This study assesses the performance of the North American Association of Central Cancer Registries Asian/Pacific Islander Identification Algorithm (NAPIIA) to infer Hmong ethnicity.

Design and setting

Analyses of electronic health records (EHRs) from 1 January 2011 to 1 October 2015. The NAPIIA was applied to the EHR data, and self-reported Hmong ethnicity from a questionnaire was used as the gold standard. Sensitivity, specificity, positive (PPV) and negative predictive values (NPVs) were calculated comparing the source data ethnicity inferred by the algorithm with the self-reported ethnicity from the questionnaire.

Participants

EHRs indicating Hmong, Chinese, Vietnamese and Korean ethnicity who met the original study inclusion criteria were analysed.

Results

The NAPIIA had a sensitivity of 78%, a specificity of 99.9%, a PPV of 96% and an NPV of 99%. The prevalence of Hmong population in the sample was 3.9%.

Conclusion

The high sensitivity of the NAPIIA indicates its effectiveness in detecting Hmong ethnicity. The applicability of the NAPIIA to a multitude of Asian subgroups can advance Asian health disparity research by enabling researchers to disaggregate Asian data and unmask health challenges of different Asian subgroups.

Strengths and limitations of this study.

• The North American Association of Central Cancer Registries Asian/Pacific Islander Identification Algorithm (NAPIIA) is highly sensitive (78.0%) and specific (99.9%) as a tool for researchers to use to infer Hmong ethnicity from electronic health record data.

• Demonstration of the application of the NAPIIA algorithm using electronic health records data is relevant to researchers across the nation as these systems are in widespread use at healthcare institutions throughout the country.

• The NAPIIA did not identify some Hmong patients with surnames that are common in other Asian subgroups. This limitation can exclude a substantial number of ethnic Hmong in any application of the algorithm.

• Married Hmong women without Hmong surnames maybe excluded by the algorithm.

• The use of data from one institution, although representing a substantial proportion of the target Hmong community within California, may not be representative of the broader population of Hmong in the USA, thus limiting generalisability of the findings to other regions.

Background

Numerous studies have pointed to substantial racial/ethnic health disparities in the USA.^1–3 The US racial and ethnic minority population, including immigrants, has doubled in the last decade.⁴ Combined with the increasing trend of chronic diseases such as diabetes, obesity, cardiovascular disease (CVD) and cancer, racial/ethnic health disparities have become an increasingly important and difficult area of public health research and practice. Yet, there are few baseline data that indicate and highlight specific health challenges faced by many racial and ethnic groups. Newer racial/ethnic groups that were immigrants and refugees to the USA are the most disadvantaged because of differences in migratory patterns (many coming from war-torn countries), dietary habits, cultural practices and socioeconomic status. There are major differences between those who immigrate to the USA normally and those who come to the USA as refugees. Immigrants typically are more educated, have resources at their disposal and are prepared to adjust to life in the USA, versus refugees who have fewer resources and have less knowledge to help them adjust to life in the USA. The Hmong are among the Southeast Asian refugees entering the USA beginning in 1976. Today, many health challenges faced by Hmong Americans are still not known because they are often aggregated with other Asians.^{5 6}

There are over 260 000 Hmong Americans among the 17.3 million Asian Americans in the USA.⁴ Since their initial migration to the USA, the Hmong population has substantially grown. Between 2000 and 2010, the Hmong population grew over 50% as compared with the growth of the US population at 9.7%.⁷ The Hmong are among one of the most socioeconomically disadvantaged racial/ethnic groups. One in four Hmong Americans lives below the federal poverty line, a rate that exceeds that of Latinos and African Americans, and as with many racial/ethnic groups, language access is a major barrier to optimal health and services.⁷ According to Asian Americans Advancing Justice (2011), 43% of Hmong older than 5 years old are limited English proficient, and the percentage who speak a language other than English is 91%.

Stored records
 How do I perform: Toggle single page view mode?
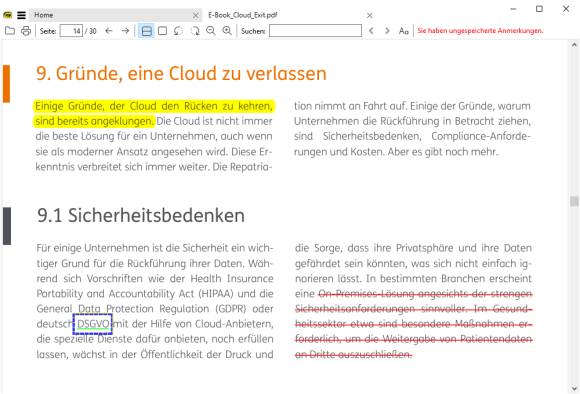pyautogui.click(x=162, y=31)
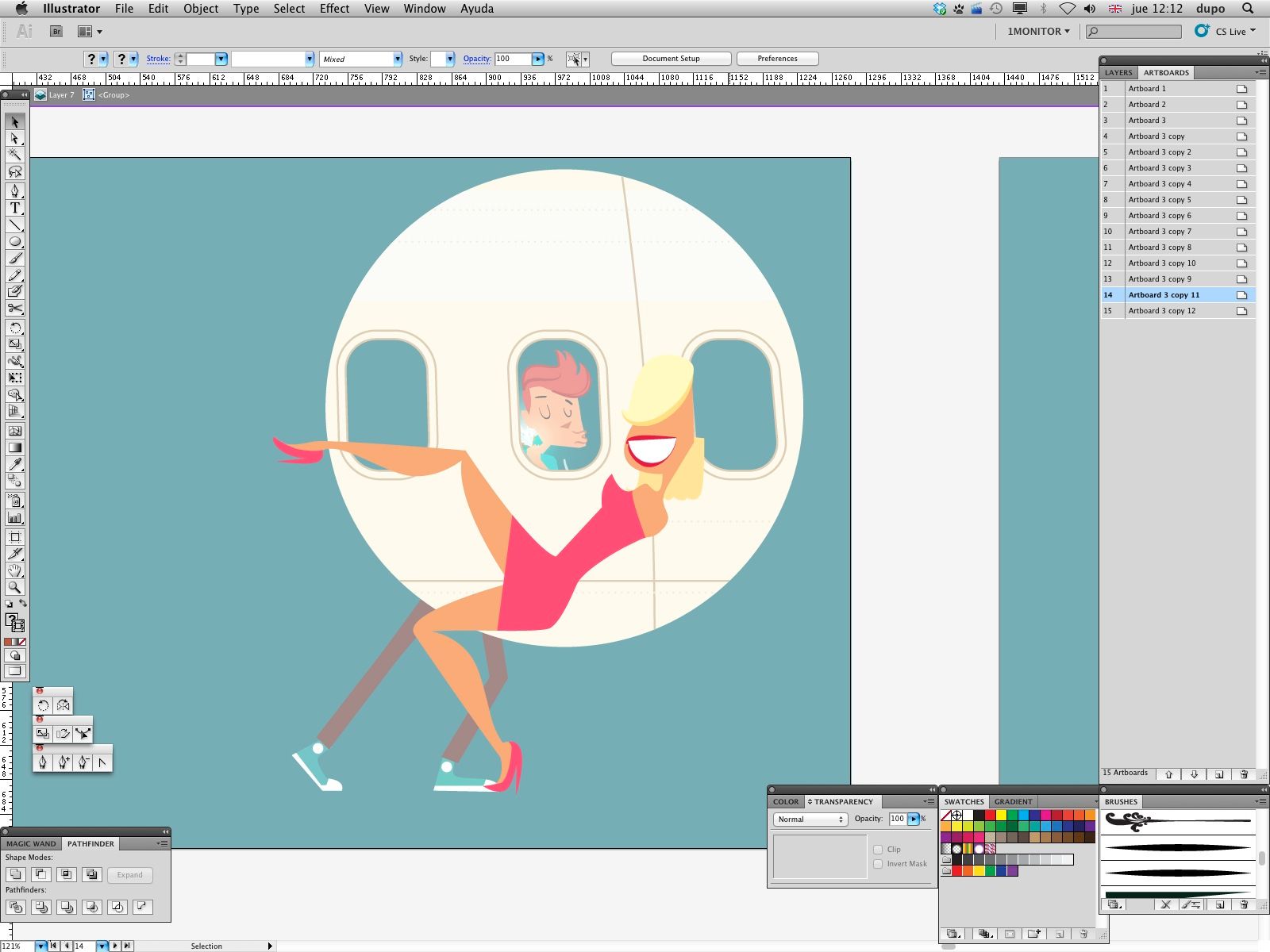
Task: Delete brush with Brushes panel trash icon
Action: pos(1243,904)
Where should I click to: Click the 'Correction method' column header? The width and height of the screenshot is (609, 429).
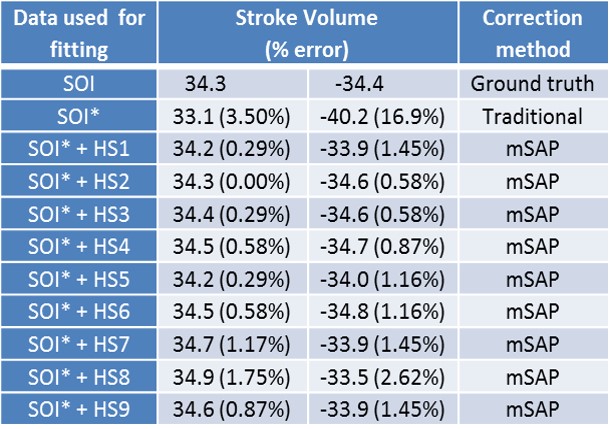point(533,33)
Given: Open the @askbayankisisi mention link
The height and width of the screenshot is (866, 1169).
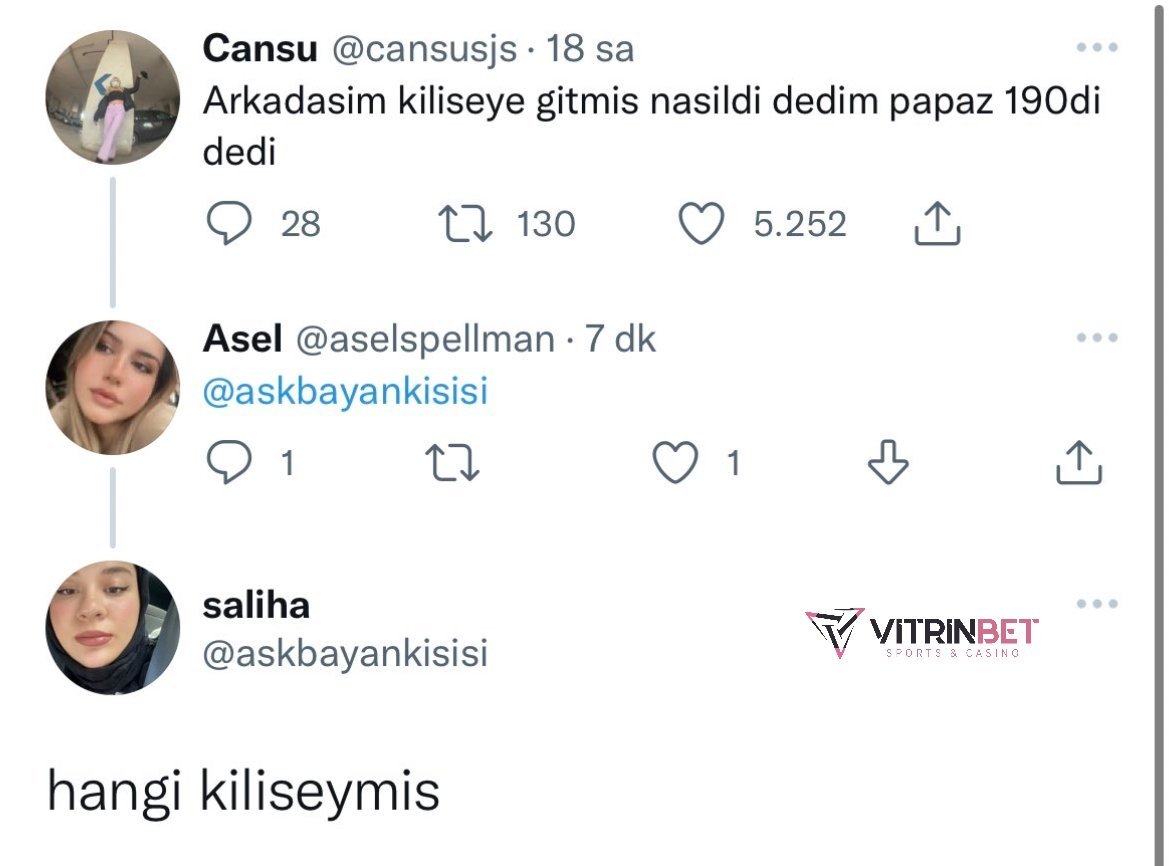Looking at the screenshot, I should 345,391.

→ **TASKS TO COMPLETE**:
**a.** Reproduce the NAPIIA study excerpt from "The NAPIIA had" to "different Asian subgroups." word for word.
**b.** Answer these questions using the NAPIIA study excerpt:
(i) What specificity did the NAPIIA have?
(ii) In what year did the Hmong begin entering the USA as Southeast Asian refugees?
(iii) What share of Hmong Americans lives below the federal poverty line?
None of the entries matter for what is asked here.

→ **TASK-BY-TASK RESULTS**:
**a.**
The NAPIIA had a sensitivity of 78%, a specificity of 99.9%, a PPV of 96% and an NPV of 99%. The prevalence of Hmong population in the sample was 3.9%.

Conclusion

The high sensitivity of the NAPIIA indicates its effectiveness in detecting Hmong ethnicity. The applicability of the NAPIIA to a multitude of Asian subgroups can advance Asian health disparity research by enabling researchers to disaggregate Asian data and unmask health challenges of different Asian subgroups.

**b.**
(i) 99.9%
(ii) 1976
(iii) One in four